Tuesday, March 12, 2019

MORE ON AN ACTION MODEL


This blog is currently addressing an instructional model that outlines a series of phases – admittedly intuitive phases – that defines the action in the historical dialogue-to-action approach to civics.  Here is a shortened version of the model:
Phase One:  Reflecting one’s interests and concerns, identify issue
Phase Two:  Investigate local aspect of issue
Phase Three:  Identify local relevant agents
Phase Four:  Set up information gathering protocol
Phase Five:  Gather information
Phase Six:  Review various action options
Phase Seven:  Perform action[1]
Phase Eight:  Coalesce information in a report
Phase Nine:  Submit report and provide evaluation of the experience
Anyone of these activities, which have been pointed out earlier in the blog, need to be set up by gathering from studied groups relevant information regarding some problematic issue.  Too much for the average person to undertake?  Perhaps, life is full of responsibilities leaving little time for such activities; but a civics course can promote a more engaged ideal. 
A course of study that adopts the HD-to-A model needs to allow enough time for students, individually or in groups, to carry off such an action component.  What follows is what this blog has described before:
The course can assign an experiential project as a course-long assignment – perhaps taking the place of a final exam.[2]
So, while the units of a HD-to-A civics course can address action components, a course-long assignment can implement class instruction lessons.  They also can include activities more associated with students’ school experiences:  participating in debates or other deliberations over a social and/or political issue relevant to student lives and starting an educational plan that leads to an occupation that has public value – and that includes teaching. 
This writer is aware of a couple of organizations that are dedicated to advance students in the pursuit of these types of activities.  They are The National Action Civics Collaborative (NACC) and SOS Outreach.[3]  The writer is not recommending membership in these organizations.  His knowledge of them is limited to his awareness that they exist and is mentioned here to be of assistance.
          But before leaving this concern there is one area of special interest.  As Theodore Sizer points out, the school site can do more to teach democratic values than any other source.[4]  They can do more to impart a commitment to social capital and civic humanism.  Sizer further offers the following:  “Students learn much more from the way a school is run,”[5] and “… the best way to teach values is when the school is a living example of the values to be taught.”[6] These quotes hint at the type of concerns over which students could investigate and deliberate. 
And what can students address?  This can include every day concerns such as student discipline, the school’s physical maintenance, social problems among students like bullying, instances of sexism or racism, or, with deference for expert input, questions concerning curriculum.  In choosing actual policies in which students could have a say, a teacher or perhaps an administrator needs to give that choice some reflection.[7]
This review ends with addressing a distinction related to dialogue.  Whether students discuss, argue, or participate in a debate, they should be able to see a fundamental difference between history courses and civics courses that use historical information.  That is, history can be used for one of two purposes:  forensic uses or deliberative uses. 
Forensic questioning asks:  what happened, why did it happen, and what should have happened?  This form of questions is suitable in historical studies and, as these questions indicate, the study or dialogue emphasize the past.  Deliberative questioning, on the other hand, asks:  based on past events or developments, what is likely to happen, why will it happen, and what should happen?  A civics course deals with policy questions and, therefore, has a future, deliberative orientation.[8] 
The historic dialogue-to-action (HD-to-A) approach has students review the historical record relating to an issue. The conditions of that issue reflect some social reality in which a federalist value is being, to some degree, defiled.  Those involved use history to decide what should be done to solve or ameliorate the issue.  That is a future oriented process and the reader – those who have opted to review the following elements of logical argumentation – should keep that aim in mind.
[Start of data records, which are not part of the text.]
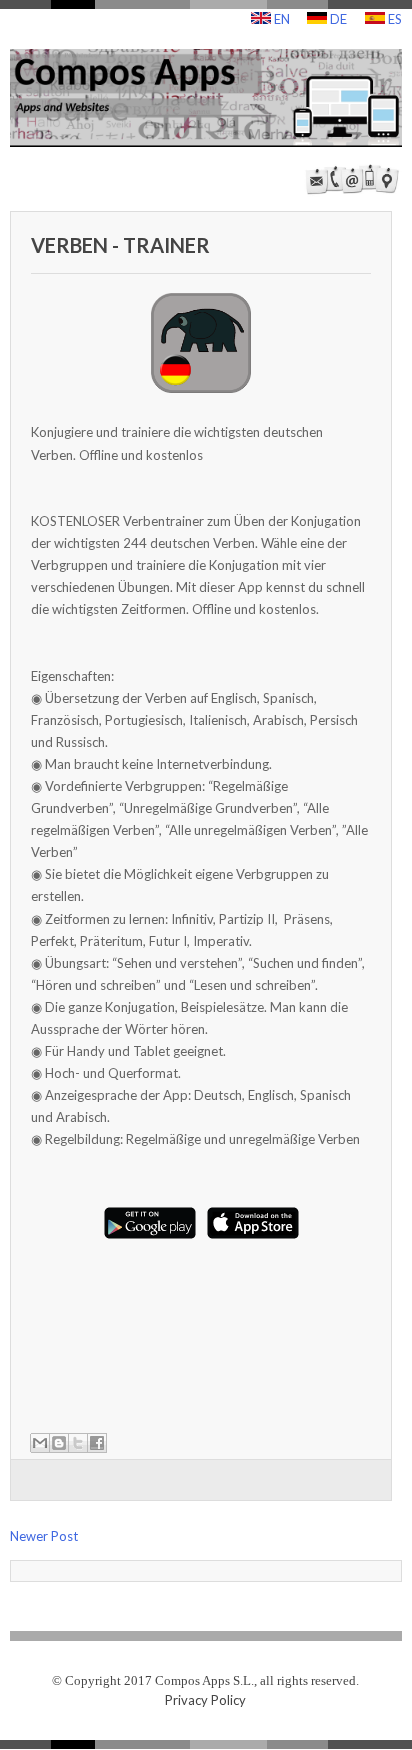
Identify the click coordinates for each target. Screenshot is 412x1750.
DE (337, 19)
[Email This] (40, 1443)
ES (393, 19)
[1] This phase is added from the original list.

[2] This option of substituting a report or other work product is suggested also at the unit level of the course by calling on some work product being used to substitute for a unit test.
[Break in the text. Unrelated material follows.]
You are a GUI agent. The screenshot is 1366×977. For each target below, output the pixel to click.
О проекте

[3] “Civic Education,” Stanford Encyclopedia of Philosophy.

[5] Ibid., 120.

[6] Ibid., 122.

[7] Further, when one talks of a school-wide effort, the supportive philosophy needs to be widely shared among that school’s faculty and staff.  If a teacher, who wants to engage in experiential learning strategies, stands alone in terms of these ideas in a faculty, he/she needs to be conscious of that fact and plan accordingly.  But, if he/she is committed to apply this experiential learning approach, with a bit of creativity, this writer believes the opportunities are there in most schools. 
[8] Jarrod Atchison, The Art of Debate – A Transcript Book.